:: Task to complete ::
How many lines in the records below contain "agent"? Reply with the number only.

:: Excerpted records ::
★ ★ ★
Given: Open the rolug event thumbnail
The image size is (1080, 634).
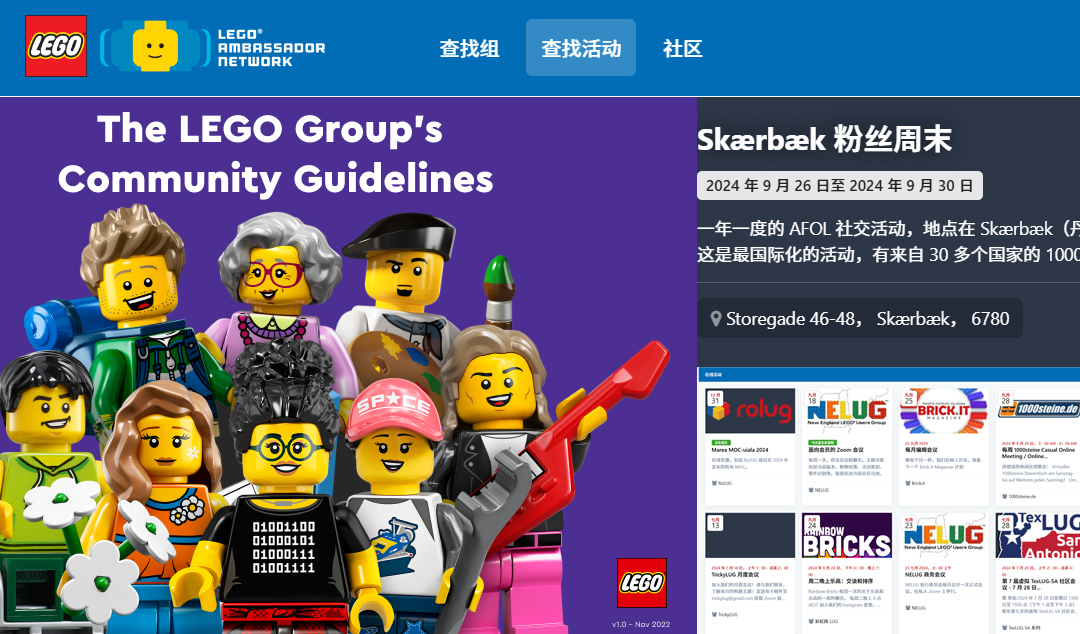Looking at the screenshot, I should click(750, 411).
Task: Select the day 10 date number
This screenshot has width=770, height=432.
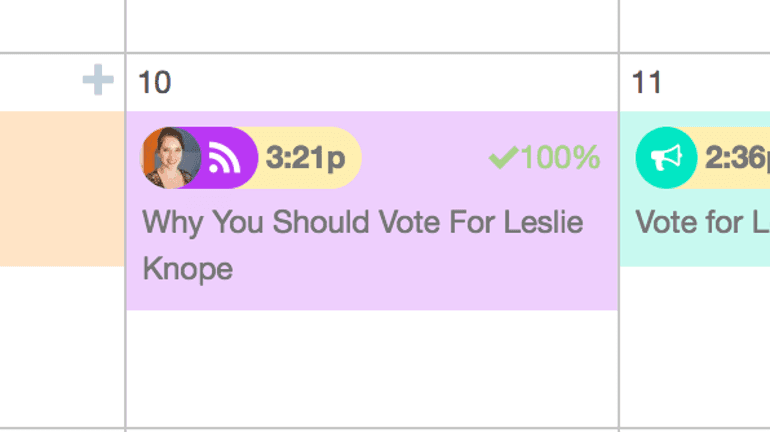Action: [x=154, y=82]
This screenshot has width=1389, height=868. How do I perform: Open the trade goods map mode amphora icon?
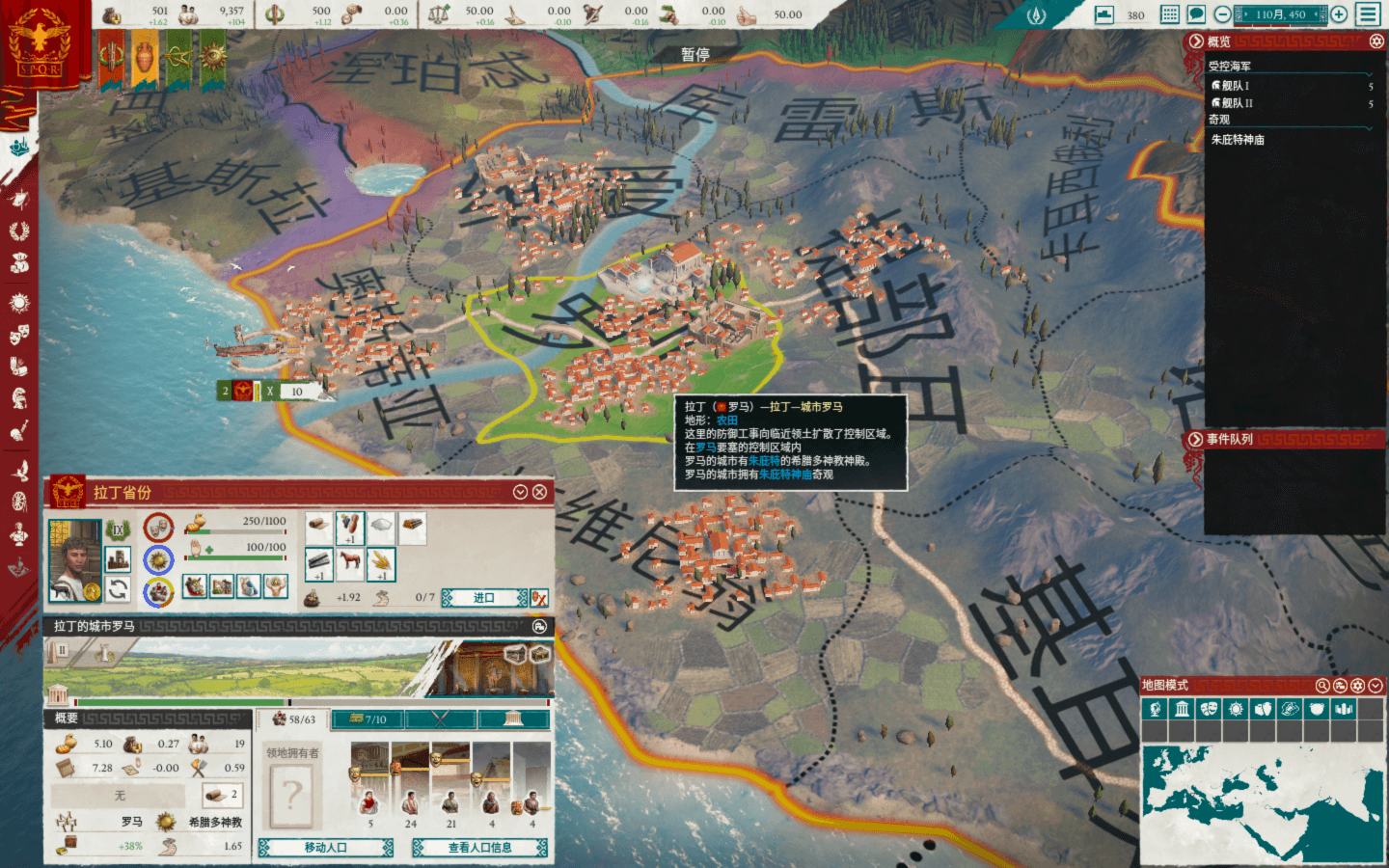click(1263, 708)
★ ★ ★
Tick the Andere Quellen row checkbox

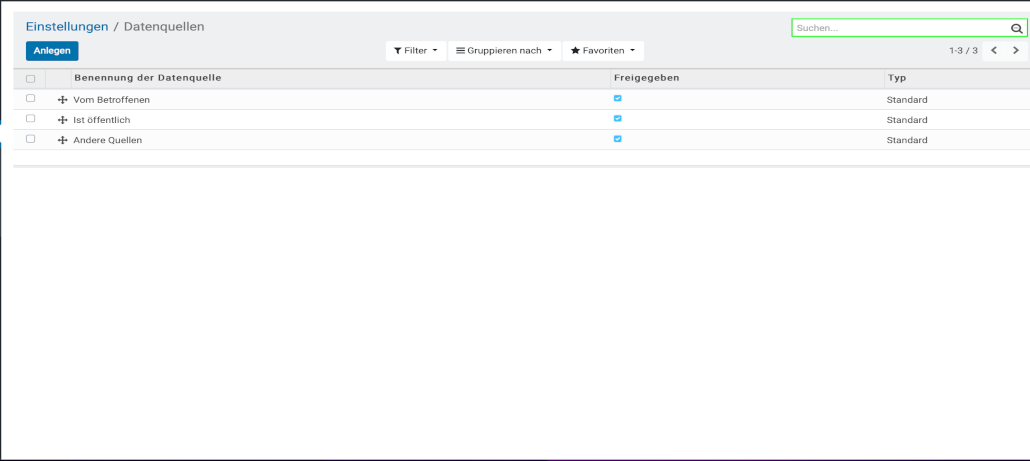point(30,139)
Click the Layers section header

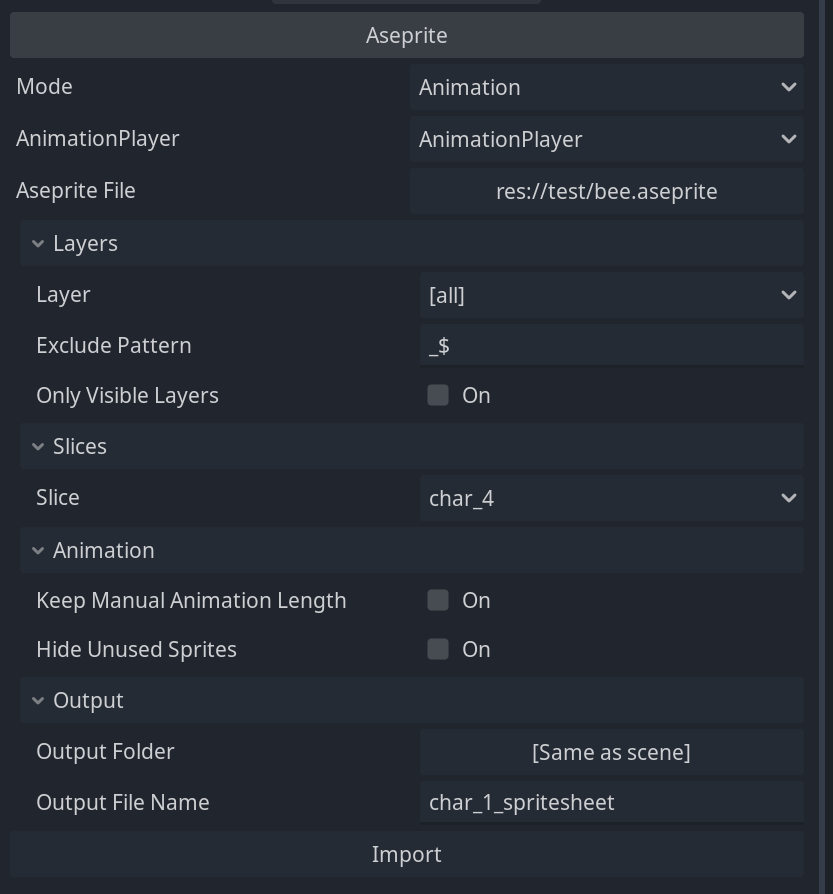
★ ★ ★
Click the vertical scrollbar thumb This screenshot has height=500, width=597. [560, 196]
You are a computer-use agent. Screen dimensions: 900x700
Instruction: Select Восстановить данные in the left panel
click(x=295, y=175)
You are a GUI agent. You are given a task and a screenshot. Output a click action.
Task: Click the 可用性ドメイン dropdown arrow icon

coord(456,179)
★ ★ ★
:: Solution to the exercise ::
2